I’ve been thinking about rebellion lately.

The power it has to destroy us.

The glee it must cause satan to see it take us down.

The slow and slogging row we have to hoe when we rebel at every turn.

The way lives crumble, as long time supporters of good causes reject leadership initiatives meant to shake us out of our complacency and set us back on the path of spiritual progress.

Disclaimer:  I am a rebel and I’m married to a rebel, which is why rebellion is an important topic for me. 

I don’t think rebellion of every kind is necessarily bad, but I do think rebellion against God and changes He tries to bring into our lives can destroy us. We need to be awake and aware in order to avoid finding ourselves in rebellion’s snare.


I believe there are good rebels in the world.

Good rebels are those who stand up to tyranny, and defend the weak among us.

Good rebels shout out their disagreement when deals are made that only serve the rich.

Good rebels ask penetrating questions that we sometimes don’t want to hear, like…

“Why do we have to do it that way?”

“What is wrong with doing it another way?”

“It seems to me that doing it this way is hurting more than it’s helping, don’t you agree?”

These are all good and valid questions good rebels ask.


Bad rebels take the good that good rebels have created and pervert it.

Bad rebels often have good reasons for why they do what they do, but they lack the insight to see that their motives are wrong, or that not everyone affected by their choices will benefit in the same way as they themselves will.

Bad rebels keep good people from getting where they need to go by virtue of the sour attitudes they bring to every conversation they have.  Their main desire is to be in charge, and to rebel against power structures not formed by them.

Bad rebels want constantly to upset the status quo. They are never happy with circumstances that don’t reflect their world view and their love of chaos.


The truth is that sometimes good people get sucked into bad head space. They think that if they rebel against what they currently find objectionable, everything will go back to “normal,” and they will once again be “happy” and “content,” (whatever that means).  What they fail to realize is that their actions are impacting someone else’s contentment, and their reluctance to accept change is born of fear.  Bad rebels hate change!

Fear is a factor for many of us. We need to turn it over to God.

What if life does change? What if everything we know as normal is upended? What if our comfort is fractured, broken into a million pieces by the unpredictability of life?  What if our solid rock of sameness tumbles down the mountainside of our comfort, and we’re left with quicksand beneath our feet? What will we do then?

Be careful in your hour of rebellion to act, speak, and believe in right ways.

Good rebels forcefully move the kingdom forward in positive, if somewhat uncomfortable, ways.

Be a good rebel for God!

When have you found yourself rebelling?  What was the outcome of your rebellion?





stubborn donkey

Speaking of stubborn animals…

The story of Balaam’s donkey found in Numbers 22 in the Bible can be a pretty funny one on its face. For the uninitiated, it has some weird elements: a group of Rambo Moabites, a stubborn donkey, an invisible threat, and a Master who sees things others don’t and talks to his animals as if they were answering back.

If you weren’t seeing things from Balaam’s perspective in the story, you’d think him nuts, insane; a crazy kook of a man.

We’re not always good at pegging the origins of our opposition, and we’re not always good at seeing what God’s doing in and through us.

→ Source material:
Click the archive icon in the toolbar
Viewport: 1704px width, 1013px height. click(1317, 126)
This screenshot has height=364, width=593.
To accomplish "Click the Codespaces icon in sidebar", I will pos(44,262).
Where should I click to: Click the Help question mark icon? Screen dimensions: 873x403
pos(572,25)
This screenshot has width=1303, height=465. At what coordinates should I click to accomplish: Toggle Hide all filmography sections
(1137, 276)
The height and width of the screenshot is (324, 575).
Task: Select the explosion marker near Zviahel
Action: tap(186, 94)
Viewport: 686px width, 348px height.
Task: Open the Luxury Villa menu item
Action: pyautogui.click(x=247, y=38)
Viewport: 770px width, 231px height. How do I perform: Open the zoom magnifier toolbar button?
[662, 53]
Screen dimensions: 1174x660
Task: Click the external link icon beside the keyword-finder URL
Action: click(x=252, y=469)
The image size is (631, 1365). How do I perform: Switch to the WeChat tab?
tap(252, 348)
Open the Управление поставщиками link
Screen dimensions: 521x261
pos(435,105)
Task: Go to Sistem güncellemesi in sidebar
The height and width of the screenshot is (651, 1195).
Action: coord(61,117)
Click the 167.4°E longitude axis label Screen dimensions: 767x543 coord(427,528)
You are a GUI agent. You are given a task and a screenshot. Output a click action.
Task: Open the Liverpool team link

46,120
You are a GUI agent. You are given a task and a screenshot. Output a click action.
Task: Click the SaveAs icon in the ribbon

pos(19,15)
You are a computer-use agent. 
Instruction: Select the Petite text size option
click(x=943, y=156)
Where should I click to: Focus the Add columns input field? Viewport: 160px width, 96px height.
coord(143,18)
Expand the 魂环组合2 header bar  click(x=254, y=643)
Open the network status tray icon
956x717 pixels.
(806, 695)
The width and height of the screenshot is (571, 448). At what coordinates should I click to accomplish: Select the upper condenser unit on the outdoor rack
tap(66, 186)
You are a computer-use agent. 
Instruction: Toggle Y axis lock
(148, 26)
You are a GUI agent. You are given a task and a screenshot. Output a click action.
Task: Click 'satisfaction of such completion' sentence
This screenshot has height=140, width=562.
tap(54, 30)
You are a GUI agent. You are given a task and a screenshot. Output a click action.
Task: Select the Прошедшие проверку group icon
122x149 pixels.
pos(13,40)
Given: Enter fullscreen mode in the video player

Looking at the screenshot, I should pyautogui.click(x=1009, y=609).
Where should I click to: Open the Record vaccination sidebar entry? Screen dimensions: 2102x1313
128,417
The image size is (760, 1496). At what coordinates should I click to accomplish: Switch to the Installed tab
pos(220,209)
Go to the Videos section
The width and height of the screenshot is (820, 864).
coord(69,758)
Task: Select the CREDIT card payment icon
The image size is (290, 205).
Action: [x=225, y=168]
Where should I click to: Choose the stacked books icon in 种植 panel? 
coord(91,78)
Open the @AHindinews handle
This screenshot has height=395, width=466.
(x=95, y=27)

→ Exercise instructions:
A – Transcribe the records verbatim, starting at the first line of the records and ending at the line that contains "Action: click(x=252, y=469)", with both of those lines included.
B – Carry on the piece about rebellion and Balaam's donkey from its last sentence.

→ The answers:
A –
Click the archive icon in the toolbar
Viewport: 1704px width, 1013px height. click(1317, 126)
This screenshot has height=364, width=593.
To accomplish "Click the Codespaces icon in sidebar", I will pos(44,262).
Where should I click to: Click the Help question mark icon? Screen dimensions: 873x403
pos(572,25)
This screenshot has width=1303, height=465. At what coordinates should I click to accomplish: Toggle Hide all filmography sections
(1137, 276)
The height and width of the screenshot is (324, 575).
Task: Select the explosion marker near Zviahel
Action: tap(186, 94)
Viewport: 686px width, 348px height.
Task: Open the Luxury Villa menu item
Action: pyautogui.click(x=247, y=38)
Viewport: 770px width, 231px height. How do I perform: Open the zoom magnifier toolbar button?
[662, 53]
Screen dimensions: 1174x660
Task: Click the external link icon beside the keyword-finder URL
Action: click(x=252, y=469)

B –
When you read the “rest of the story” concerning Balaam, you begin to see that indecision and greed were two confusing factors for the seer. They can be problems for us too. The bigger issue though, is a matter of spiritual acuity. Are we seeing God for who he really is, or is our image of Him muddled and confused by the trappings of this world?

When things get confusing and we’re struggling to understand, that’s when its time to create a little white space in our lives. We need to add some margin. We need to reevaluate our priorities, and we may need to get quiet before God for a minute or two.

We can do anything for a minute or two, right?

Stop. Breathe. Ponder. Meditate.


God, “What’s going on here?”

Be still and know that He is God.

When your mind wanders gently move back to the task at hand-listening.
If a thought won’t leave, surrender it.
If a name has popped into your head, acknowledge it and say a quick prayer, then return.
Keep returning for that whole 60 seconds.
It’s just a minute, right?

In the beginning, as that new habit of meditation is forming, remember:  it’s just one minute.

Today, let’s listen.

Wait. Agree. Obey.

It may be that you have an angel standing in your way, charged with protecting you from you.

Don’t beat the donkey that’s always faithfully served your needs.
Don’t resist the God who’s always loved you well.
Don’t push away the help that has been provided for you, sometimes by hurdles and frustrations.

How many tragic accidents on the highway have been avoided by batteries that were dead, tires that went flat, and starters that wouldn’t ignite?  Maybe delays and frustrations are for our good.

When have you been frustrated in your plans, only to find it a blessing in the end? What do you hate most about waiting?


mistake graphic


We all make ‘em.
Why? Your guess is as good as mine.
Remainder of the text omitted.